PewePro 2

Domain Model Enrichment Based on External Sources

A method for enriching domain model with relations acquired from annotations inserted by users into learning content.

Inputs: Annotations inserted into learning texts
Outputs: Relations between portions of educational content and concepts from domain model.

Addressed Problems

Creation and enrichment of a domain model is a complex and time consuming task, which requires an expert knowledge of a domain and significant effort. We use annotations inserted into educational content as source of metadata which we use to enrich content and domain model of educational course.


Annotations inserted by students and teachers into the educational content represent metadata attached to certain part of educational text. While annotations represent metadata, they also can be used to discover relations between various parts of the educational text. By inserting the similar annotations into several parts of the document user expresses that these parts describe similar topics.

We believe that it is necessary to provide specific types of annotations to users in order to successfully extract metadata. Simple text comments used to insert any type of information lead to inconsistent and ambiguous metadata, while specialized types of annotations result in metadata which are easier to interpret correctly. We currently use following types of annotations to extract metadata:

Students use highlight annotations to select important parts of educational texts. Highlights are private; students cannot see highlights of other students. Therefore students are not influenced by highlights of their peers when selecting important parts of the text. We currently collect highlights from students for further processing and identification of important fragments of the texts.

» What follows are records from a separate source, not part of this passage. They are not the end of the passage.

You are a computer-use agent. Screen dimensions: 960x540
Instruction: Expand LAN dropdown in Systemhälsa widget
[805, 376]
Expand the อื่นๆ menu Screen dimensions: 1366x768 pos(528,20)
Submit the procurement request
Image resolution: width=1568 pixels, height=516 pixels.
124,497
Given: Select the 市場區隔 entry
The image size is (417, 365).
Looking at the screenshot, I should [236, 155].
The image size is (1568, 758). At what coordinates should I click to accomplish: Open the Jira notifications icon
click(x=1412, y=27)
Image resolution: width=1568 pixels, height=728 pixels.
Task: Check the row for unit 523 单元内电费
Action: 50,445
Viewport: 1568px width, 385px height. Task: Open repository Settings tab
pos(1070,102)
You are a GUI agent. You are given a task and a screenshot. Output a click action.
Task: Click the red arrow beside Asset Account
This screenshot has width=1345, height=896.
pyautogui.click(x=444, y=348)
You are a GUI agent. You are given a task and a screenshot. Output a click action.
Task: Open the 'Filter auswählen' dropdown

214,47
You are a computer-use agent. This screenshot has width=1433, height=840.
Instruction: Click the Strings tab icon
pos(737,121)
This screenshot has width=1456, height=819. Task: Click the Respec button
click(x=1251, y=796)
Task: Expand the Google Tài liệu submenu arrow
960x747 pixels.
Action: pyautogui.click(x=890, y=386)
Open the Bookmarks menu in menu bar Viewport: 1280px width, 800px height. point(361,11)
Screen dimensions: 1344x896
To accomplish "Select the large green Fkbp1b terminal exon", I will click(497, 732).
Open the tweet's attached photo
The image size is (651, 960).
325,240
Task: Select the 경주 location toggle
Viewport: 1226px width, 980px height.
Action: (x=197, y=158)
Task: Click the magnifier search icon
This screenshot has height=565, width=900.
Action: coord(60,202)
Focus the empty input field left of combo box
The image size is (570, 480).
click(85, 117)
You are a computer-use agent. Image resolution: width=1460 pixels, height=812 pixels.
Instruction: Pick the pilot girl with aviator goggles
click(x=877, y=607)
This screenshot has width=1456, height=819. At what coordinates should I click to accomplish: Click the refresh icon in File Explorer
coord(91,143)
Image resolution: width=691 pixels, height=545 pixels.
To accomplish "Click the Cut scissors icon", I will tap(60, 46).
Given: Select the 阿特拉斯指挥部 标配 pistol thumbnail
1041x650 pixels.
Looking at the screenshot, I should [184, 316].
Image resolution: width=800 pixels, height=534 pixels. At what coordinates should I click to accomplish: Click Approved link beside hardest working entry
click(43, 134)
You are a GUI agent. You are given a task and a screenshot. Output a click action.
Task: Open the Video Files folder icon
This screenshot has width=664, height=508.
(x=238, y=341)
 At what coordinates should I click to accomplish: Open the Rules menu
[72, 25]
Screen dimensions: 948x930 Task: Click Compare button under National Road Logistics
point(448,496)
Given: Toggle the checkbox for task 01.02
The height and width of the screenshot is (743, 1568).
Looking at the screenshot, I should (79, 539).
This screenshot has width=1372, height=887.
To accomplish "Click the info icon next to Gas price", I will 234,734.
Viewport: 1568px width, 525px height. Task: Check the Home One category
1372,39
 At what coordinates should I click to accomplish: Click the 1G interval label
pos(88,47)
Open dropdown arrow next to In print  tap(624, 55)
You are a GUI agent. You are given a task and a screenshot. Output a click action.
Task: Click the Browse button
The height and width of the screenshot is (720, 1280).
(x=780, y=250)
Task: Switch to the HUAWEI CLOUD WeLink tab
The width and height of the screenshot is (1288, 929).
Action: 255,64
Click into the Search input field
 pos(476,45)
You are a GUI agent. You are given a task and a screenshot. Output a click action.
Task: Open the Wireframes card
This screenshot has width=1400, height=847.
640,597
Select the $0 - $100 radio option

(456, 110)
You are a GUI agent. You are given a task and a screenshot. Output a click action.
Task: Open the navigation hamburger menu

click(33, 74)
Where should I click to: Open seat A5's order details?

Our effort is currently focused on links to external sources. External sources inserted into related educational text describe similar topics as the text does. External sources also typically explain more concepts than learning objects do, hence one external source can be inserted into various learning objects.

We designed a method for discovering relations from external sources, which consist from following steps:

  1. Analysis of external sources
  2. Metadata (relations) creation

Since external source can be in any format or language, we extract readable text from external source and translate it to English using Google Translate web service. In further processing if the source we use the translation as content. In analysis step we detect known concepts from domain model within the content of external source. Goal of this step is to create relations between external sources and concepts, therefore integrating them into educational course.

In metadata creation step we build a graph using known relations between learning objects, concepts and external sources (e.g. external source is inserted into learning object) resulting in tripartite graph. We apply spreading activation algorithm to the graph, spreading activation from the objects to count similarity between objects resulting in relations between most similar objects.


  1. Mihál, V., Bieliková, M.: Domain Model Relations Discovering in Educational Texts based on User Created Annotations. In: ICL 2011: 14th International Conference on Interactive Collaborative Learning and 11th International Conference Virtual University. Piešťany, Slovakia, September 21-23,2011. Piscataway : IEEE, 2011, pp. 542-547.